Not surprisingly, films about ecology and climate change often take the forms of horror or dystopian visions. Take Shelter focuses on one individual, a man who has apocalyptic visions of a coming catastrophe and goes to extremes to make sure that he and his family are safe from it. Both Snowpiercer and Beasts of the Southern Wild take place in a near future that has been devastated by ecological changes. In Snowpiercer’s world of never-ending winter, a single train traversing the globe holds the last of humanity, and each person’s place in society depends on how close you are to the engine. In the future of Beasts of the Southern Wild, families scavenge to survive on the risen waters of New Orleans. The series starts, however, with some facts, given to us by ecological advocate Al Gore in the follow-up to his Academy Award–winning documentary. In An Inconvenient Sequel: Truth to Power, Gore continues to fight for policy changes in governments around the world and visits some of the sites most affected by climate change.
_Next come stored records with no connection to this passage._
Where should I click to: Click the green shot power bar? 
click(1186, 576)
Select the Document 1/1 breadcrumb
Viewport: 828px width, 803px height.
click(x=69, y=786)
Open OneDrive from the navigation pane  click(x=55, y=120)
Whether you visit the exhibition before or after, these films provide a dramatic view of where we may be heading.
September 15: An Inconvenient Sequel: Truth to Power (Bonni Cohen, Jon Shenk, 2017)
September 29: Take Shelter (Jeff Nichols, 2011)
October 6: Snowpiercer (Bong Joon-ho, 2013)
October 13: MEMBER MOVIE NIGHT - Beasts of the Southern Wild (Benh Zeitlin, 2012)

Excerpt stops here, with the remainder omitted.